Upon its receipt Louise had proceeded with real candour. The letter, or rather the important implication it contained, was discussed at once. Oh, yes. She went at once to Leslie with her sinister yet thrilling confession. Louise Needham was fundamentally an honest, an even straight-forward young person. Fundamentally: though the roots were not, it is true, always called upon. The mistakes she made were rather faults of judgment than altogether of a slumbering conscience. Indeed, there had been numerous occasions when her life would have moved much more smoothly had she been less blunt, or had her personal psychology possessed a few more curves. But this type of downrightness had been sternly inculcated. It was in the blood. The Rev. Needham maintained that a square, simple, stalwart attitude toward the world was the very cornerstone of security and peaceful living; and he had quotations out of the Scriptures to back it up. Yes, Louise had gone to Leslie at once. True, she hadn't just happened to speak about Lynndal before—that is, she hadn't quite painted the relationship in its true colours, which naturally amounted to the same thing. As for this silence—well, she would argue that it was in no real sense a deception, because the engagement (there was no ring as yet) wasn't public property. No, it was strictly an affair existing between herself and Lynndal. In a way, Leslie ought to consider himself honoured to be consulted at all.
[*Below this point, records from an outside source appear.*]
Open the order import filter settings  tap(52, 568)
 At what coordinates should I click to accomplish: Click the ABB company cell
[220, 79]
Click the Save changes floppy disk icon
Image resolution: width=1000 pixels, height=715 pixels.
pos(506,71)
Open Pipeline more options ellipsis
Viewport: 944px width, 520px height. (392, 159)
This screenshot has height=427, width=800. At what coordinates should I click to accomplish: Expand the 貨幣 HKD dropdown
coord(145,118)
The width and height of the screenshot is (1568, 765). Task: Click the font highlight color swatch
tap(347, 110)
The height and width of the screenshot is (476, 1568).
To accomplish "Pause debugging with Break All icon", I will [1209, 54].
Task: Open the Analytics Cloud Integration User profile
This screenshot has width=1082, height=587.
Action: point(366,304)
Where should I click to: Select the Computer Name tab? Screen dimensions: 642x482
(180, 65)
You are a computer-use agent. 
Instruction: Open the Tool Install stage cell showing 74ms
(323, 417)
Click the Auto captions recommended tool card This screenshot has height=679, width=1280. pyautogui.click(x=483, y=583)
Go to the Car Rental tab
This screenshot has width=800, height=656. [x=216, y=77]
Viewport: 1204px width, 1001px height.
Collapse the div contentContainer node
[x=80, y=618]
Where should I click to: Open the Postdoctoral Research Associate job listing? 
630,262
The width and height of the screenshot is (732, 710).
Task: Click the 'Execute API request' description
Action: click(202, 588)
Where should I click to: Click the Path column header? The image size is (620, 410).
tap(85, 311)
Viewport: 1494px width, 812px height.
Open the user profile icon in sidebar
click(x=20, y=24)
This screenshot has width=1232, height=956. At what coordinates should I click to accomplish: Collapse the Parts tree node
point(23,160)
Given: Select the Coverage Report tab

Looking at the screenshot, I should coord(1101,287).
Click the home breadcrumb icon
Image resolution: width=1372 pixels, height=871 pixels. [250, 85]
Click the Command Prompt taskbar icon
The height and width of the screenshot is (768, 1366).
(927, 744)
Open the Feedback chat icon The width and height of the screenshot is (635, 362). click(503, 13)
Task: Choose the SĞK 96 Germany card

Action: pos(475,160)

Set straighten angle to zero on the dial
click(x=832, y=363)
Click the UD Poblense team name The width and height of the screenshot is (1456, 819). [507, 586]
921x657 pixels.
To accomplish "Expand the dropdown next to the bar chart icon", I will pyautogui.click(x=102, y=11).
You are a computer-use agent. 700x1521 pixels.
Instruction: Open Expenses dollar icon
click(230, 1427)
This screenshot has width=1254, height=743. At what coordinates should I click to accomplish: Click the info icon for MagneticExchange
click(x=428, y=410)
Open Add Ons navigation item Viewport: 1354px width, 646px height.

"Well, he'll be here in a few hours now," mourned the honoured individual as they walked along together through the woods toward Crystal Lake and the little launch. "Then goodnight for me!"

"Les, please don't talk like that. You'd think we couldn't even be friends any more."

"Friends!" He had been suffered to call her more endearing names throughout the span of the past few weeks.

"I'm sure we'll always be the best sort of friends, Leslie."

But he couldn't see it. "I'm going back to the city!" It was about as close to heroics as he ever verged.

And following this highly dramatic climax there was a little space of silence. They walked on, side by side. Louise began to realize how unwise she had been.

This walk through the forest of Betsey was ordinarily a very wonderful experience. Of course, however, upon this occasion, neither of the young persons concerned was in any mood to appreciate it. For her part, if consulted, Louise would reply that she had no time. Still, for all that, the experience was (potentially) a delight; for here one discovered a true, unspoiled natural loveliness, even a kind of sylvan grandeur. The way, all underneath greenery thickly arched, wound up and down. From every eminence the neighbouring valleys appeared sunk to an almost ghostly declivity; but from the valleys themselves, the uplands, with their rich tangled approaches, soared grandly toward a heaven invisible for leafy vaulting. At this early hour the summits were a little dusky, while the depressions slept in deep shade. The full, fair rays of the uprising sun shot across the exposed tops of the higher levels of forest, and here and there even the loftier stretches of path would be dappled with furtive annunciatory splashes. In the forest it was cool and buoyantly fresh, though heat was already quivering up off the open stretches of sand skirting the smaller lake. It promised to be one of the warm days of a rather grudging season.

"Les," she said finally, "why do you talk about going back to the city?"